Within these spaces, the vibrator was recognized as an autonomous tool of pleasure. As Lynn Comella writes in Vibrator Nation (2017):
“Second-wave feminists, aided by the growing visibility of the gay and lesbian liberation movement, were dramatically reshaping cultural understandings of gender and sexuality. They challenged the patriarchal status quo that had taught women to see sex as an obligation rather than something they were entitled to pursue for the sake of their own pleasure”.

Dildo design today: material, aesthetics, and the object you leave on the shelf
The contemporary sex toy is the result of precise design choices — ergonomics, material, aesthetics — that define the user experience and, increasingly, the relationship the buyer has with the object beyond the moment of use.
“The perfect dildo is made of borosilicate glass. Its smoothness and the ability to play with temperatures — hot or cold — make it an experience. Silicone remains popular for its softness, but with materials like glass or wood the design aspect comes to the fore. The dildo stops being merely an instrument of pleasure and becomes something closer to a collector’s item. Many of our customers display Petro on their nightstand or bookshelf” says Costa.

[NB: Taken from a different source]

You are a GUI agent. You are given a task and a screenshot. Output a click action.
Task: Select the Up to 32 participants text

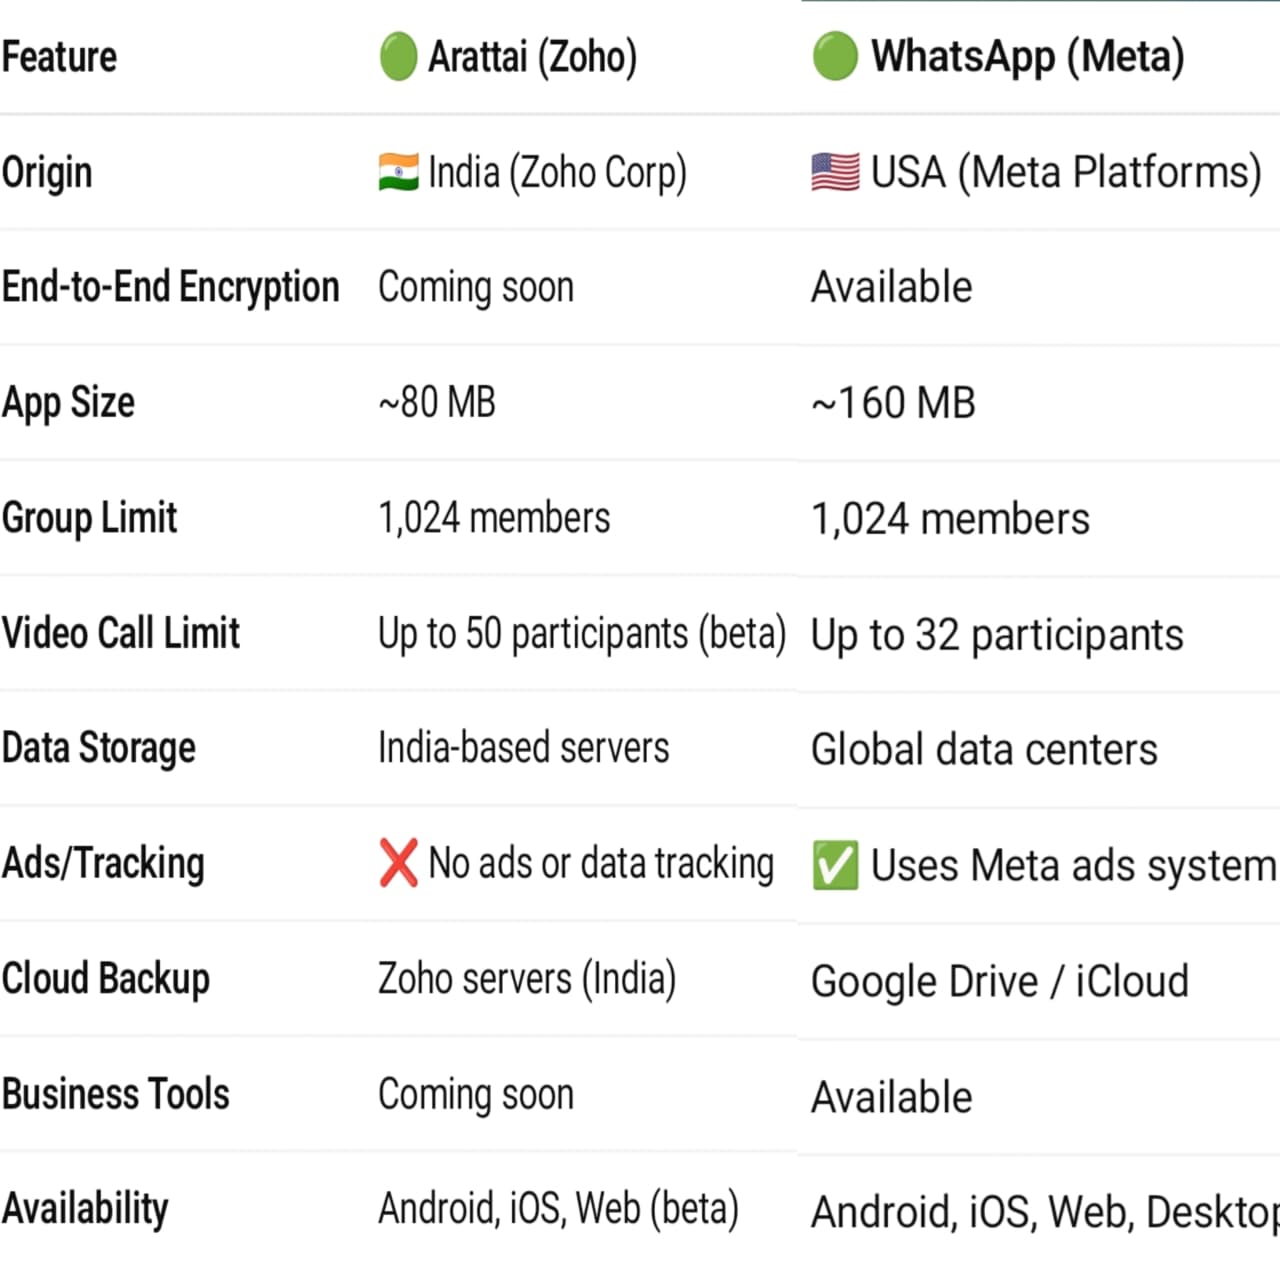click(997, 636)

The shift from hidden objects to displayed ones is one of the most tangible signs of a cultural transformation that has been underway for some time. “In Italy we’re still rooted in our traditions”, Costa observes. “But what has changed — and it’s visible — is the tone of the conversation: irony, a natural approach to sexuality, especially on social media, have lifted a massive veil of taboo”.
The change is also measurable commercially. “New brands like Dafne began to emerge about ten years ago. Some, especially in America and Northern Europe, had immediate success, with sales in the millions. This has enabled product innovation and an increasingly integrated normalization within the concept of women’s well-being”.

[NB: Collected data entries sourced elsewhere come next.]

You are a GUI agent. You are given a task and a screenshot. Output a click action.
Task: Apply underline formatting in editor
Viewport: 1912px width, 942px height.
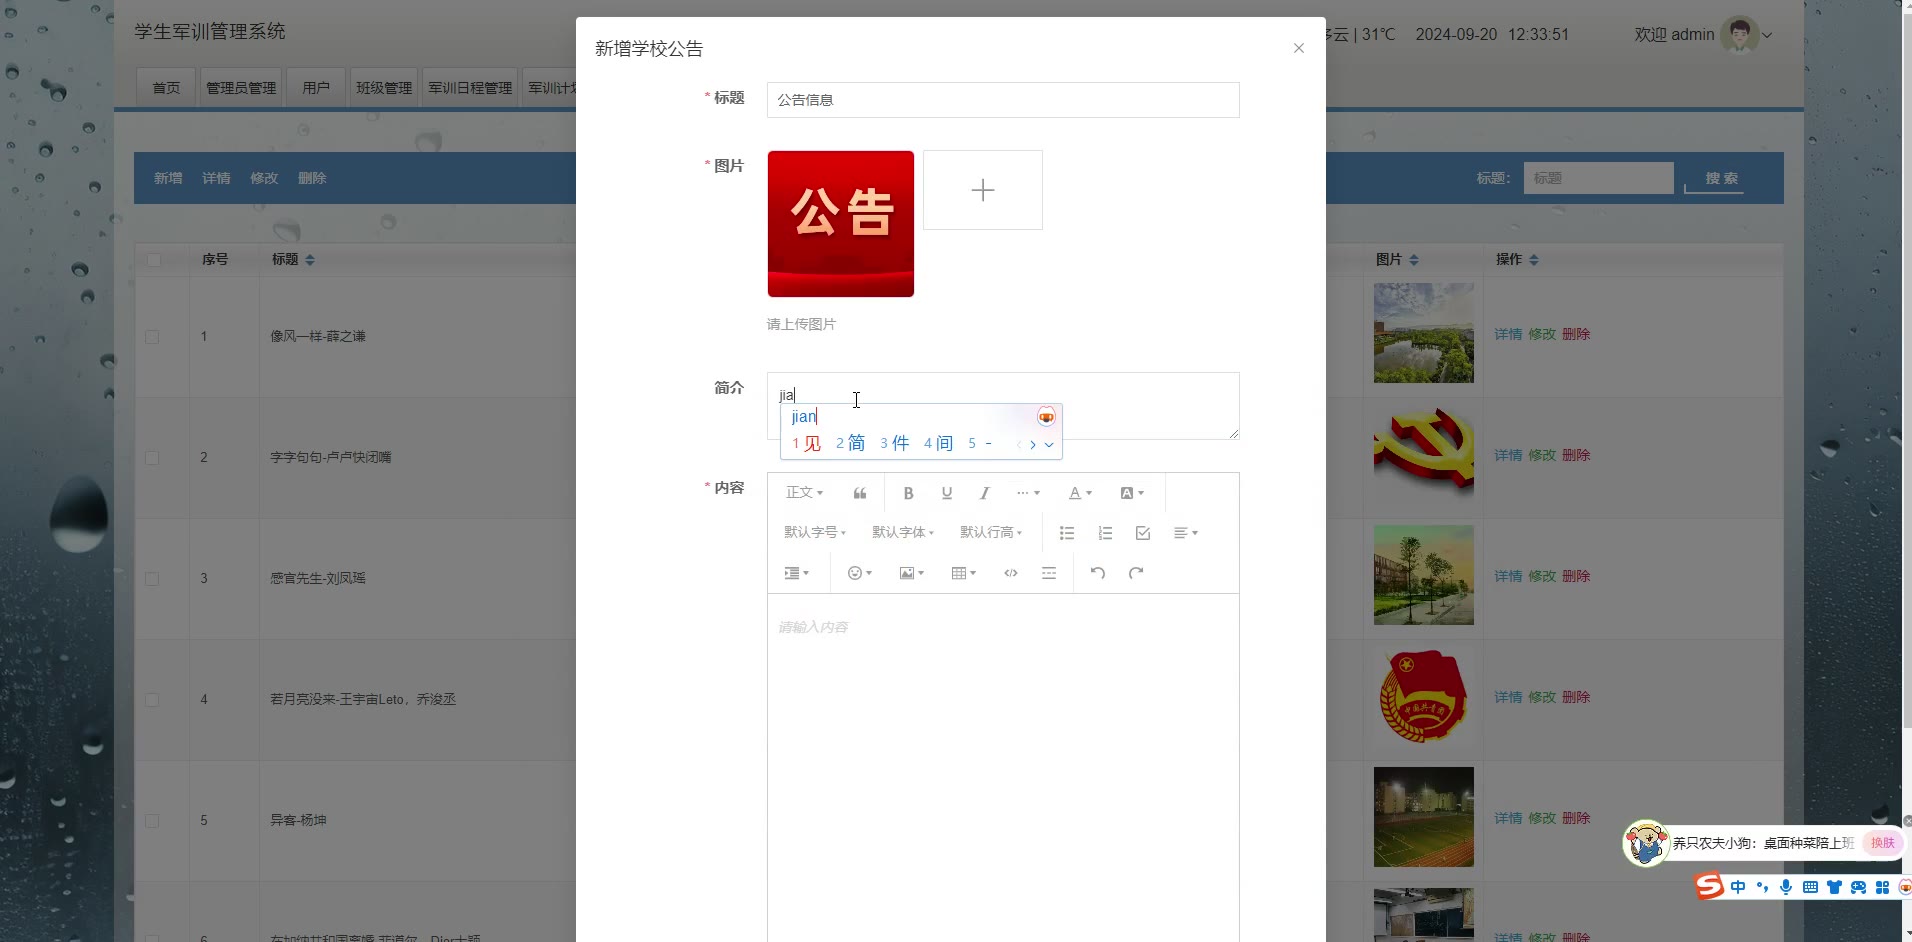click(946, 493)
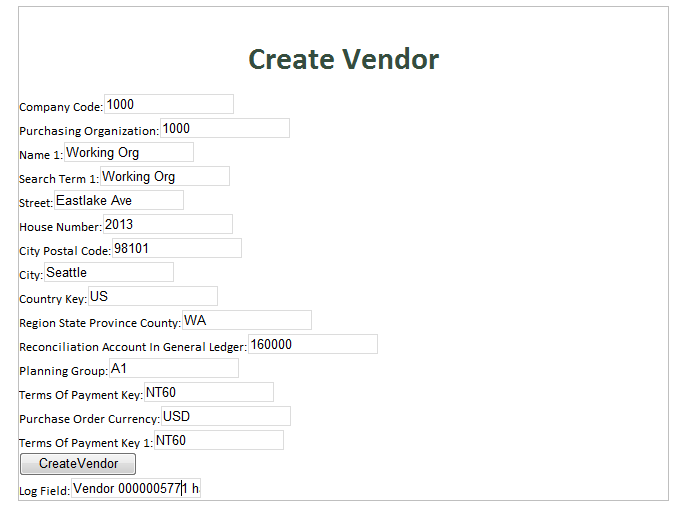Screen dimensions: 677x511
Task: Focus the Planning Group field
Action: 173,368
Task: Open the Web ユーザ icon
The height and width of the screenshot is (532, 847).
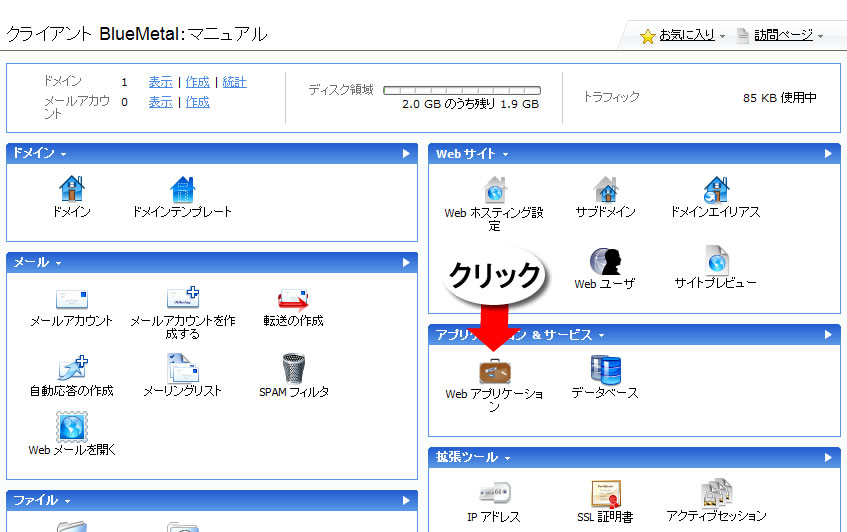Action: point(604,261)
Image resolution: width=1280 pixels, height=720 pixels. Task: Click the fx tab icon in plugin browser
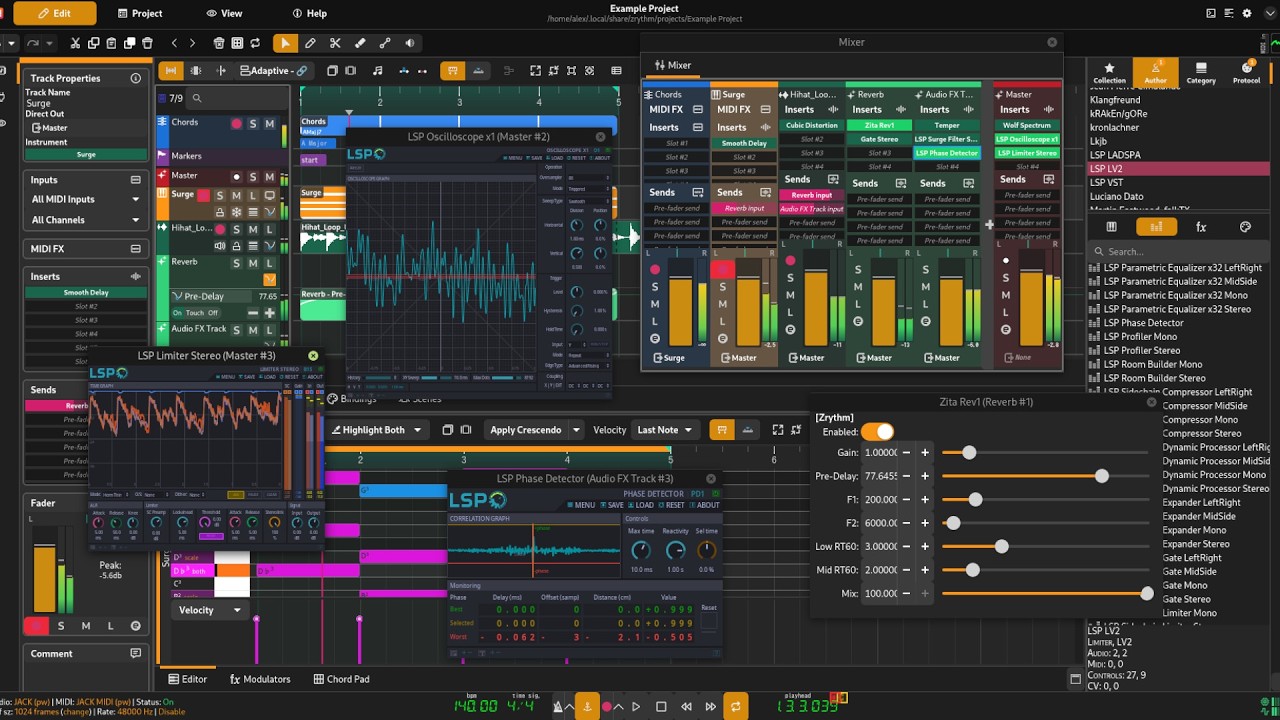pos(1201,227)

The distinction between a dildo and a vibrator is also the first thing Costa clarifies for those new to the field. “They are different objects. The vibrator is precise, has specific functions, and leads to a defined pleasure. The dildo requires more time, more dedication, more exploration — there is an element of discovery that isn’t to be taken for granted“.
From siltstone to silicone: what the history of the dildo tells us about female autonomy
This distinction is also a key to the entire history traced here. The dildo is an ancient object — it precedes documented civilization, precedes any moral code that has attempted to regulate it. The vibrator is a recent technology that carries with it all the sociological complexity of the twentieth century: medicalization, market dynamics, the politics of pleasure, the still-contemporary taboo surrounding masturbation.
Beyond their differences, both fulfill the same need: sexual autonomy that depends on no one else, experienced alone or with a partner, as exploration or as a confirmation of one’s own desires. A form of pleasure and agency that has existed since before we had the means to document it — and that, evidently, has never needed to justify itself.